Ils sortent furtivement, séparément (…).
Mais comme elle
y a gagné, la vie de l’artiste !
Demain, ou des
années plus tard, seront écrits
les vers puissants dont c’est là
l’origine[3].
« C’est là
l’origine » : non pas dans une genèse biblique ou dans une épopée
cosmogonique, non pas dans un récit unique de la séparation des éléments et des
corps, mais au contraire dans le récit très bref et trivial d’une fusion
furtive entre des corps non nommés. Ou, plus exactement, dans la répétition,
poème après poème, de ces rencontres illicites des corps et des êtres, de ces
mélanges « contre nature » d’où naît la plus haute forme de culture,
l’art.
« L’origine »
de notre civilisation, semble dire Cavafis, notre passé, il faut le chercher
dans la répétition toujours recommencée des mélanges et des échanges. — En ce
sens, la lecture de ces poèmes paraît particulièrement pertinente en ces temps
de crise identitaire de l’Occident : on y trouve des échos politiques
inattendus. Au fantasme nationaliste, qui se répand de plus en plus aujourd’hui
en Occident, d’une identité unique et excluante que justifierait un passé
mythifié, Cavafis permet d’opposer d’autres fantasmes, nourris par une lecture
historique du passé plutôt que par le recours au mythe : fantasmes d’unions
multiples, récits d’identités en circulation, poèmes des transitions fécondes
et créatrices.
S’il est un
pays, pour Cavafis, c’est la langue. La langue grecque est ce qui perdure et
unifie au-delà des époques et des territoires, ce qui donne la noblesse et la
fierté, ce qui permet la création : la « langue grecque, porteuse de mémoire[4] ».

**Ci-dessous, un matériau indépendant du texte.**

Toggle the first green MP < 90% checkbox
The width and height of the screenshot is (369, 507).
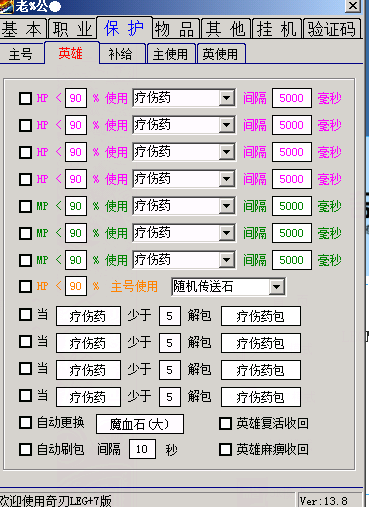25,206
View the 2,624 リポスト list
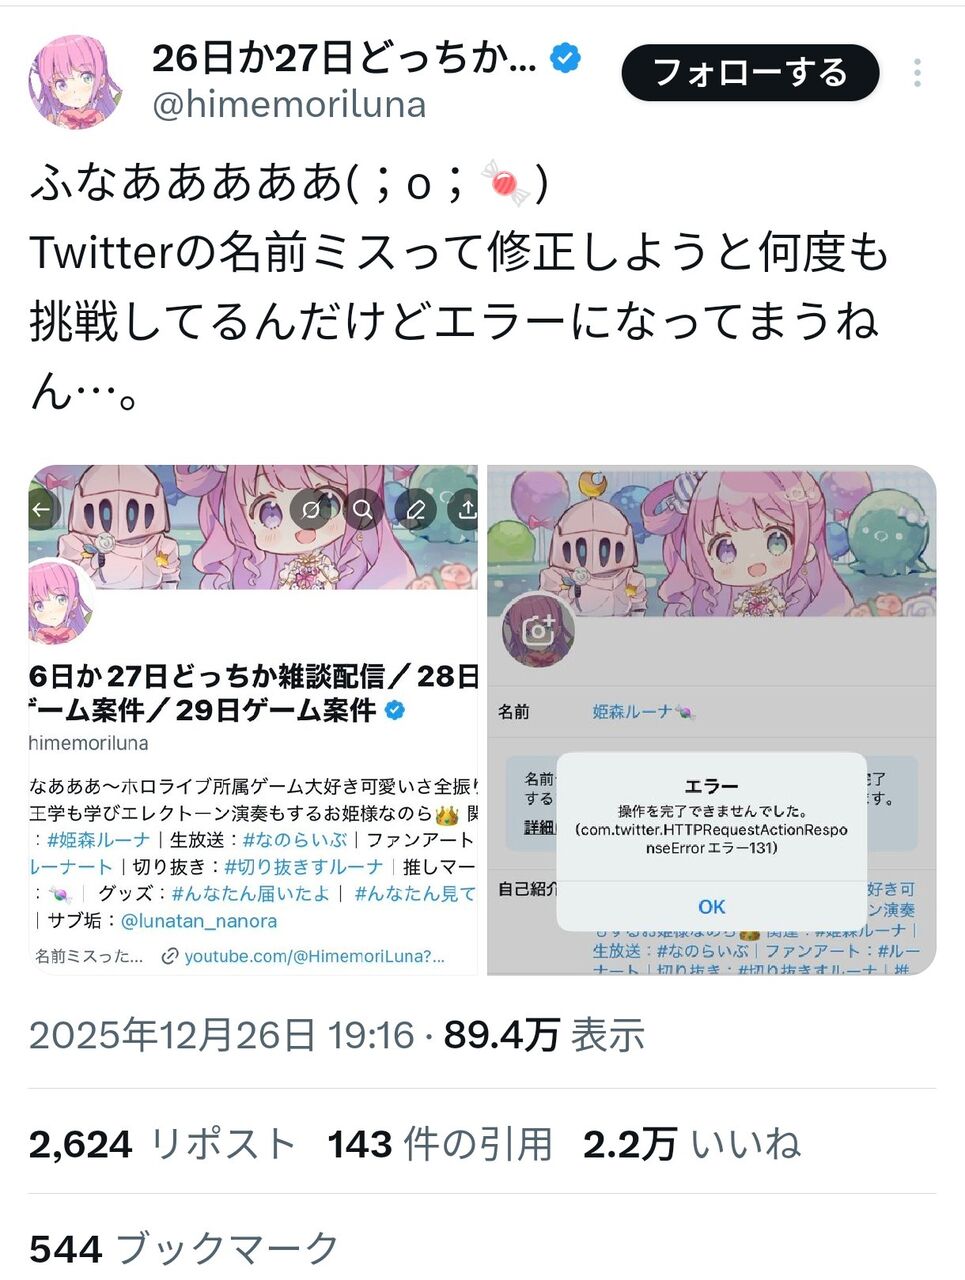Image resolution: width=965 pixels, height=1280 pixels. [x=163, y=1144]
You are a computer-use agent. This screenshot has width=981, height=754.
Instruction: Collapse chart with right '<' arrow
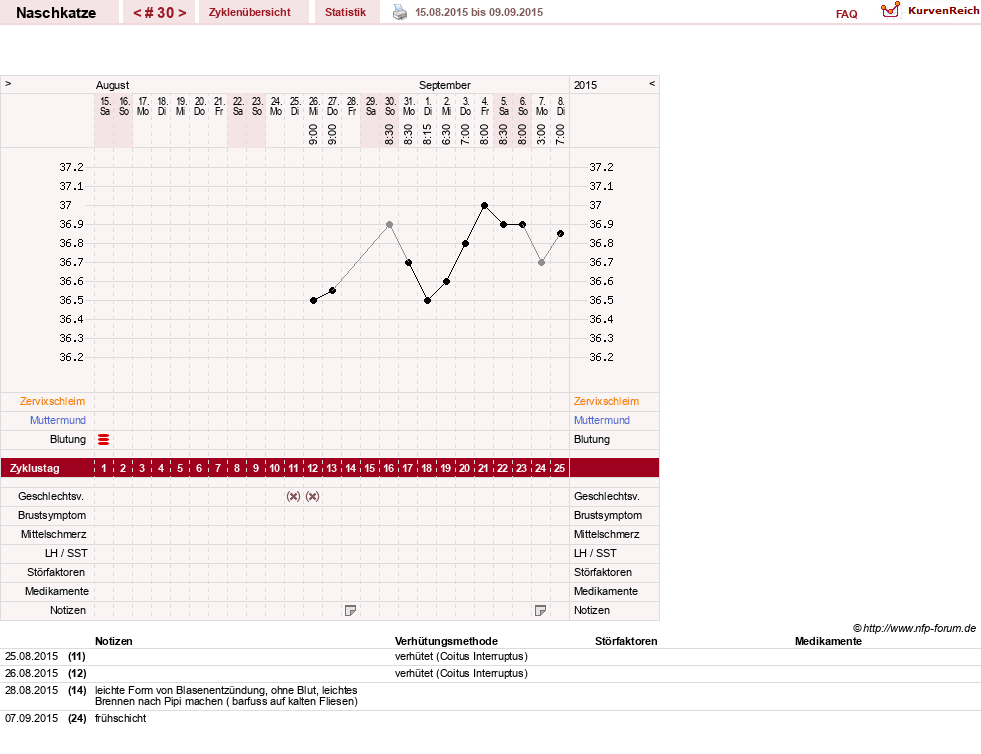click(x=652, y=83)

Mais même la langue, pourtant, doit s’hybrider pour devenir créatrice. La
langue grecque elle-même doit se faire lieu d’échanges et de mélanges si elle
veut rester lieu de vie :
Ton grec est
toujours beau et musical.
Mais nous avons
besoin ici de tout ton art.
Notre amour,
notre peine passent dans l’autre langue.
Dans la langue étrangère, mets ton cœur
égyptien.
Rafaïl, ces
vers-là doivent, tu l’as compris,
être un reflet
de notre vie à nous,
et chaque
phrase laisser voir qu’ils sont écrits
sur un Alexandrin par un Alexandrin[5].
Cavafis
l’Alexandrin « devient lui-même », pour reprendre le titre de la
postface de Michel Volkovitch, en écrivant des vers grecs avec un « cœur
égyptien ». Il devient le premier poète de la modernité grecque, et l’un
des plus grands, en ouvrant son cœur, son corps et sa langue à tout ce qui,
n’étant pas grec, permet à la Grèce d’exister.